I stare at her, this beautiful, strong woman, and I feel things that I can’t even name. She stood by me. There was no hesitation and I can’t say that it was a conscious test, but if it were, she’d pass with flying colors. I look at Blake. “Pull your men from direct contact, but keep them close. I’ll call you for an update when I get out of the meeting.” I eye Harper. “On our way to the airport to go to Denver.”
“Understood,” Blake says, walking toward the door, and the minute he exits and shuts us inside, Harper and I collide. Our bodies meld. My hands tangling in her hair, her hands sliding all over my body.

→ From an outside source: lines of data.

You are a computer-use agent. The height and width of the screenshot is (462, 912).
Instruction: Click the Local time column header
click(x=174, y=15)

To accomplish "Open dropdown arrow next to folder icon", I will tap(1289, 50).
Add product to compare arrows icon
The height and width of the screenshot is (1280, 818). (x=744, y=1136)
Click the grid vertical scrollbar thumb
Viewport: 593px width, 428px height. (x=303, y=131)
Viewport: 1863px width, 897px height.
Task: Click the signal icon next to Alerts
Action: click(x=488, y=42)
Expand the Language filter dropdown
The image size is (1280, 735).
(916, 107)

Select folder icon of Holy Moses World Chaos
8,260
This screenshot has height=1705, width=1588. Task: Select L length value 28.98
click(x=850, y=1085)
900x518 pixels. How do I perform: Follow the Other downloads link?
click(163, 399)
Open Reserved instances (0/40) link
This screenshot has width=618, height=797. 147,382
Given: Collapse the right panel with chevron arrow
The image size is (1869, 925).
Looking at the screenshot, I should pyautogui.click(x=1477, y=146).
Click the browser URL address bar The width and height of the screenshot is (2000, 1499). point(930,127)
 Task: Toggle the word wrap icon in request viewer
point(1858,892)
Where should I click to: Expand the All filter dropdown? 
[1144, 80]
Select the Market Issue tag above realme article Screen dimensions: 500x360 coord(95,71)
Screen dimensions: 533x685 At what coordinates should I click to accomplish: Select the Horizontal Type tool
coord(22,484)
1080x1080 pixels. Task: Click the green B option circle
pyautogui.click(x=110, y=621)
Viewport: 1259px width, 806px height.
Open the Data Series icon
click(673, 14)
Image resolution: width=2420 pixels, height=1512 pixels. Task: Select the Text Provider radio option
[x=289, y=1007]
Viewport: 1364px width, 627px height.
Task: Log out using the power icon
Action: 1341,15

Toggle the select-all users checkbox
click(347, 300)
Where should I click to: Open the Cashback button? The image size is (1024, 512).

My mouth slanting over her mouth, hungry and hot, neither of us daring to breathe. Neither of us thinking about what happens next, and yet, the very fact that there is so much yet to happen is what drives what comes next.
CHAPTER THIRTY-FOUR
Harper
Eric turns me and presses me against the desk, his hand cupping my backside. “I can’t believe I just did that,” I pant out. “But it was a good plan, right?”
“It was perfect, baby. Perfect.” His mouth comes down on mine, another long lick of his tongue and I’ve forgotten what is perfect besides his hands, his mouth, his kisses. “I really need to be inside you right now,” he murmurs, unsnapping my pants.
I catch his hand. “No. No, you have an NFL team to buy. This comes later.”
“Now and later.” He leans in to kiss me, but my cellphone rings.
He freezes a breath from touching me. “That will be your mother.”
“Yes, because we can’t get away from any of this. It won’t end.” I press against his chest and search his handsome face. “I did the right thing, right? I didn’t push her in the wrong direction? At the time, I just felt—”
“Like you needed to take control?” he supplies. “Because we do and that’s what you did. Yes, you did the right thing. We are no one’s captives.”
My cellphone stops ringing. “I hate that she threatened you like that.” My hands flatten under his jacket, on the hard wall of his chest. The thin jacket with smooth leather that I know he’s still wearing because of the gun he’s placed at his back. That’s where we are right now. In a place where guns are necessary and it has to end.
His hands settle on my shoulders, while my phone starts ringing again. “She was at a meeting with the mob boss. She attended with my father.”
At this point, nothing I hear about my mother surprises me. I decline her call, one point puzzling me. “Your father met with the mob? Not Isaac?”
“It was recent,” he says. “And I don’t think my father is stupid enough to get into this mess. I suspect he was trying to get out of it.”
“And my mother was with him. She knows what all of this is about. Going to Denver is a good thing. I can make her talk. I will. I’ll end this.”
“I’m not as convinced as you are that she knows the whole story.”
“She knows more than we do, and she’s of the same mindset as Isaac. She didn’t want you in Denver. They must have feared you’d take over while they were weak. Gigi must have seen the writing on the wall, though. She must really see you as the answer. She saw you as the way to save the family.”